First, the verb "repent" has nothing to do with "sin." It simply means "change your mind." The "your" comes from fact it is a second person command.

The verb translated as "is at hand, "has come near," or "is near" is based on an adjective that means "near" like our word "neared." It is in a form that indicates that the action has been completed in the past. It has nothing to do with the Greek word usually translated as "come." See this article for more/

The subject of the sentence, the Greek word translated as "kingdom"  has a lot of meanings related to royalty. It means the authority to rule or reign of a monarch. It can mean either the place that is ruled, the people who are ruled or a female ruler (since the word's form here is feminine). It can mean the capital city or an empire of the ruler's castle. Our English word "basilica," meaning the seat of power for a bishop, comes from this word. Generally, it refers to the concept of hereditary rule, the passing of authority from one generation to the next. The "realm of the skies" is different than the "kingdoms of the world." This phrase is the punchline of the verse, coming at the end. See this article for more information on this phrase.

NIV : 

Matthew 4:17 Repent, for the kingdom of heaven has come near.

NLT : 

Matthew 4:17 Repent of your sins and turn to God, for the Kingdom of Heaven is near.

Greek Vocabulary: 

Μετανοεῖτε, (2nd pl pres imperat act) "Repent," is from  metanoeo, which literally means "to perceive afterward", "to perceive too late", "to change one's mind", "to change one's purpose," and "to repent."

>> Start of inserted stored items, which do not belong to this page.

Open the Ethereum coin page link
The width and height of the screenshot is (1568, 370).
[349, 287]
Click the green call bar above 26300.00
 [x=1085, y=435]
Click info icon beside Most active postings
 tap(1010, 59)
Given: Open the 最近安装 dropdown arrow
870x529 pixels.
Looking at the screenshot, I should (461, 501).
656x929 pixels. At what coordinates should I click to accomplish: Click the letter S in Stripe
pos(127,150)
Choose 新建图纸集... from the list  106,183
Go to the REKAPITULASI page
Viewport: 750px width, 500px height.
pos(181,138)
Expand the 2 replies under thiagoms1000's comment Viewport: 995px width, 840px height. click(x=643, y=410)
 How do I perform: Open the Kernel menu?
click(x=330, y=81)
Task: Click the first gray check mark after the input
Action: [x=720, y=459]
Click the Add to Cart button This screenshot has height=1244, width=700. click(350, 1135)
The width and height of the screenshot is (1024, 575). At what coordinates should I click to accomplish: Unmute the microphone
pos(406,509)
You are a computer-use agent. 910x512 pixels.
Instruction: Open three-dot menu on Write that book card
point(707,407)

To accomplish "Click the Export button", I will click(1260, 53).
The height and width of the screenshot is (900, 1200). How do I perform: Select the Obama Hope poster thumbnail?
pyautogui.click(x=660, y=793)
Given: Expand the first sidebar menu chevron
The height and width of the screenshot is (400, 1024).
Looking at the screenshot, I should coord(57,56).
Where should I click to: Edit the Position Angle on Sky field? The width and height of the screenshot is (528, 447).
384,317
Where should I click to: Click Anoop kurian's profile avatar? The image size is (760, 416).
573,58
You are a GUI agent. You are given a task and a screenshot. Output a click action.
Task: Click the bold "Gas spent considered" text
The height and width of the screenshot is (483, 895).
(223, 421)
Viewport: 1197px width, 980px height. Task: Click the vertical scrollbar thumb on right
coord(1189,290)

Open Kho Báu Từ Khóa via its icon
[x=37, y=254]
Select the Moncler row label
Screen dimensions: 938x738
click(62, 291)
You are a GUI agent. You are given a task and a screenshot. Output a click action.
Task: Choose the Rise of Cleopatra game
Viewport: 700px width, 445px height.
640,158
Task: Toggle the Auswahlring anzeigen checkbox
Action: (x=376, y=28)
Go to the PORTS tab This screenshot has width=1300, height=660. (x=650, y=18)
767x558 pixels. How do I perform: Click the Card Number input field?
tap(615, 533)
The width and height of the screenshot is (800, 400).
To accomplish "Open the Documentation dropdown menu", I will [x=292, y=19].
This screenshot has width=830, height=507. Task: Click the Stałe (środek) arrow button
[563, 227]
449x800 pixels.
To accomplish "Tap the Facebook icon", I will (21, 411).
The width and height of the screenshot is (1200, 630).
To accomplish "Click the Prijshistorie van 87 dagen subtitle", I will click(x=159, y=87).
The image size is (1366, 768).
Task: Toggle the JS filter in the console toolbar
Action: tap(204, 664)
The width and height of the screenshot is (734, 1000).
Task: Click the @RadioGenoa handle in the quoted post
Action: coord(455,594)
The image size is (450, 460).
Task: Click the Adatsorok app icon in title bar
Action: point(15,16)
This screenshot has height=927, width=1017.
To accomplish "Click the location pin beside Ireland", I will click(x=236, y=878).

ἤγγικεν (3rd perf act sg ind) "Is at hand" is from eggizo, which means "to bring near", "to join one things to another," to draw near," and "to approach." This word does not appear in the Perseus dictionary. It comes from a verb from ἐγγύς, eggus, which means 1) (of place) "near", "nigh", "at hand," 2) (of time) "nigh at hand" 3) (of numbers) "nearly", "almost", "coming near," and 4) (of relationship) "akin to."

γὰρ "For" comes from gar which is the introduction of a clause explaining a reason or explanation: "for", "since," and "as." In an abrupt question, it means "why" and "what."

(article sg fem nom)  "The" is the Greek definite article, hos, ("the"), which usually precedes a noun and, without a noun, takes the meaning of "the one" or, in the plural, "the ones."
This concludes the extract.